• **Work item**: Please reproduce the entries below exactly, starting at the first line and ending with the line that holds "Boot Camps (52, 325)".
───
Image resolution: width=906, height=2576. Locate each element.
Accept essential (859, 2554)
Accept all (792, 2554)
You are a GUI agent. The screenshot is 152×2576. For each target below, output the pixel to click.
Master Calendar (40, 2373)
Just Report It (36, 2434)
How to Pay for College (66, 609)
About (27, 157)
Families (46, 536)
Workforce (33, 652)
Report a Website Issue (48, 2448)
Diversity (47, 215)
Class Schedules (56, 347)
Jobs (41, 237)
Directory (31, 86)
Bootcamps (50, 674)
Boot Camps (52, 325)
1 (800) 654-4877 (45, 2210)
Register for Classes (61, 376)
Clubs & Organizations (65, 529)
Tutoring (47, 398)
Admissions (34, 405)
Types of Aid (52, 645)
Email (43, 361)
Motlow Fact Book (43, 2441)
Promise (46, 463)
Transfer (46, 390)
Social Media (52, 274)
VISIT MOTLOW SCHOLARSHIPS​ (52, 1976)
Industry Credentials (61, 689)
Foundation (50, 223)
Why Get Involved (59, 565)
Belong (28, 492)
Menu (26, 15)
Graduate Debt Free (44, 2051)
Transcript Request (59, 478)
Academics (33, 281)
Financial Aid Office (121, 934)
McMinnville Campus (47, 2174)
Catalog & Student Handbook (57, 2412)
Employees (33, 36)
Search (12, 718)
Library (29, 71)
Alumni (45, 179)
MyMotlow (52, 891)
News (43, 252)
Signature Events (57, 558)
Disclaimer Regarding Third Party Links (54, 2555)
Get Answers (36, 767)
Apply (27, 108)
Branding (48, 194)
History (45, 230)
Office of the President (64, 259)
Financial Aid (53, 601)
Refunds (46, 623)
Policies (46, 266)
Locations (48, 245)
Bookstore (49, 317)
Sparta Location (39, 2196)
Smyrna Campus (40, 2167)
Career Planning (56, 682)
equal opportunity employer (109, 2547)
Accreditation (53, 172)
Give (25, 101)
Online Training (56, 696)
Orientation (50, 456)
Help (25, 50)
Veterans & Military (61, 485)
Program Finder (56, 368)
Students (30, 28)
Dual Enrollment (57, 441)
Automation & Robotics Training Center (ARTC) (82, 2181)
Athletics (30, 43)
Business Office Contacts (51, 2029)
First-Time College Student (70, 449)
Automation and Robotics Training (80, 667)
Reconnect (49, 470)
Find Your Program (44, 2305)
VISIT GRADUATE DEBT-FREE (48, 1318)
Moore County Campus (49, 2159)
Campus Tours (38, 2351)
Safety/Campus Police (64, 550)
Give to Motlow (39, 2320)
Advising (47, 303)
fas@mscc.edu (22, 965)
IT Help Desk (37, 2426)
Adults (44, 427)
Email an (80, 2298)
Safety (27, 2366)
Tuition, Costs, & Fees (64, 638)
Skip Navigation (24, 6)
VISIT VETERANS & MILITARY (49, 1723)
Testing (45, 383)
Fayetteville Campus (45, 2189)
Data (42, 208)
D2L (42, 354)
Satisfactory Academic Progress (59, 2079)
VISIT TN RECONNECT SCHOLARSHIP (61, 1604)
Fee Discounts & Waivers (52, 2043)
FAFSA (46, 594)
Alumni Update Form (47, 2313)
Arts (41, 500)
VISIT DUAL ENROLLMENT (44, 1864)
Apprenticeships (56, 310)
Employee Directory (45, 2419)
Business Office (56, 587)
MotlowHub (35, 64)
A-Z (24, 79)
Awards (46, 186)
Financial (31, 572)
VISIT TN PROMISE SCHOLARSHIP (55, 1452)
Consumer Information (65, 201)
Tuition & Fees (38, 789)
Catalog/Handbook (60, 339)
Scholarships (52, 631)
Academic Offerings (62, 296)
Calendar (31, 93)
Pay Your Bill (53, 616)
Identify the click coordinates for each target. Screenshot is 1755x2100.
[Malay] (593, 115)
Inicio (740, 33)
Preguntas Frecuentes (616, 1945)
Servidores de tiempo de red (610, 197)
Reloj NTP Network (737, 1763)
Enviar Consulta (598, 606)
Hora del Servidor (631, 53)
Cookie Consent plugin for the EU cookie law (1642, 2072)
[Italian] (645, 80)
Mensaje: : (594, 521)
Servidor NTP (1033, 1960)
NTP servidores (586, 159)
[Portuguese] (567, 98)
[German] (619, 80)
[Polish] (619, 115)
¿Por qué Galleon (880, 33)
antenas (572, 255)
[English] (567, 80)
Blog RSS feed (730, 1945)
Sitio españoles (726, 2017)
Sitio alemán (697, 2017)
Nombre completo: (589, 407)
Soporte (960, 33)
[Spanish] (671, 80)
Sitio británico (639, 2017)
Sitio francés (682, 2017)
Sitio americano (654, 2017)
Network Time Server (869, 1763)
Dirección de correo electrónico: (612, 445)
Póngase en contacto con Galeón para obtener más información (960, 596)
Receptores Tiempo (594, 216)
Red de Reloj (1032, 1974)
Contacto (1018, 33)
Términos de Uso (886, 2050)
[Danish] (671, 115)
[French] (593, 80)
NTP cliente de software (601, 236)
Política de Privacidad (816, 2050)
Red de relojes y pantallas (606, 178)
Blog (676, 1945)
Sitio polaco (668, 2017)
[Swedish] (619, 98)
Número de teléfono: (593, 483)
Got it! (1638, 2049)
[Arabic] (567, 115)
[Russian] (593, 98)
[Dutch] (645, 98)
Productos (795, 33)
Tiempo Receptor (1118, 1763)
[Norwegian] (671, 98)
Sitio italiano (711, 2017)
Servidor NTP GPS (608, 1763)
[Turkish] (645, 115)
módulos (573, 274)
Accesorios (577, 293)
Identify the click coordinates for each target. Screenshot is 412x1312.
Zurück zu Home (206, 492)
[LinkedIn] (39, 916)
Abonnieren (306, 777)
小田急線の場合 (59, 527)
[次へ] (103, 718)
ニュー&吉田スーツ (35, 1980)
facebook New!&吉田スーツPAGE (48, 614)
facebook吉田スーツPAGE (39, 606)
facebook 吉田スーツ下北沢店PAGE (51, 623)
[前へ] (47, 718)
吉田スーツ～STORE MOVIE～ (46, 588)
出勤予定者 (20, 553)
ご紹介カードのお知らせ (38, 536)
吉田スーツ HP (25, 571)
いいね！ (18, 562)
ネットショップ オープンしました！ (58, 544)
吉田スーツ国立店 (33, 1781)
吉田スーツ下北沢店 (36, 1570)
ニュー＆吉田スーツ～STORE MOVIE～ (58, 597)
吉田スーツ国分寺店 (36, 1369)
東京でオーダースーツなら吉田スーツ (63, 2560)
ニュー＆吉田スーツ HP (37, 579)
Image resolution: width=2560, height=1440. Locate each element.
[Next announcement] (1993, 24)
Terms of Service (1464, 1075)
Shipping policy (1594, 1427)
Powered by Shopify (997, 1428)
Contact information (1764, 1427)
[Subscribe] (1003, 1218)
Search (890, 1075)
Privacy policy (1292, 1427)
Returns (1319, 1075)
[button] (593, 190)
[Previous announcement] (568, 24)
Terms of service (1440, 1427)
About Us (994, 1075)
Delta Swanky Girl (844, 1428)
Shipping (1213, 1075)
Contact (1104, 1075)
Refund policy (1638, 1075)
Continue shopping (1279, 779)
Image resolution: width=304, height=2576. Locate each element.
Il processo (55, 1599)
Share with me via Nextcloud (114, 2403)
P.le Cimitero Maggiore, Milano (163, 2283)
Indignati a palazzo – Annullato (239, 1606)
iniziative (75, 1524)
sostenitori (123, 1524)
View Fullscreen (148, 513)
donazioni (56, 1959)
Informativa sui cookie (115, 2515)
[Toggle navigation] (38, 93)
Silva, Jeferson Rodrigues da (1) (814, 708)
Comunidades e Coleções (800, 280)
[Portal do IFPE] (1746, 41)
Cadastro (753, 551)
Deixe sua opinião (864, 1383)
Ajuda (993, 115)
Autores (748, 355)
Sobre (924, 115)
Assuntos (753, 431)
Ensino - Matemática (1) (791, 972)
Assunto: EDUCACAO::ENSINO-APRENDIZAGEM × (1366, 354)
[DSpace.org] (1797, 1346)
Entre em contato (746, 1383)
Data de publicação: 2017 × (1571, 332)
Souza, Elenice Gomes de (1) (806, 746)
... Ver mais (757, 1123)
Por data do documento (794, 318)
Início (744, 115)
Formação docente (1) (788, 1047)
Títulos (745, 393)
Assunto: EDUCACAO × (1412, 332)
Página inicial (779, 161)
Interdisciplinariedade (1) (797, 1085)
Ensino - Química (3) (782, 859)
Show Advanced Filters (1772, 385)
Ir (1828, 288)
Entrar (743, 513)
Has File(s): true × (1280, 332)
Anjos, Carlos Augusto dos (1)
───
• **Expected answer**:
Image resolution: width=906, height=2576. Locate each element.
Accept essential (859, 2554)
Accept all (792, 2554)
You are a GUI agent. The screenshot is 152×2576. For each target below, output the pixel to click.
Master Calendar (40, 2373)
Just Report It (36, 2434)
How to Pay for College (66, 609)
About (27, 157)
Families (46, 536)
Workforce (33, 652)
Report a Website Issue (48, 2448)
Diversity (47, 215)
Class Schedules (56, 347)
Jobs (41, 237)
Directory (31, 86)
Bootcamps (50, 674)
Boot Camps (52, 325)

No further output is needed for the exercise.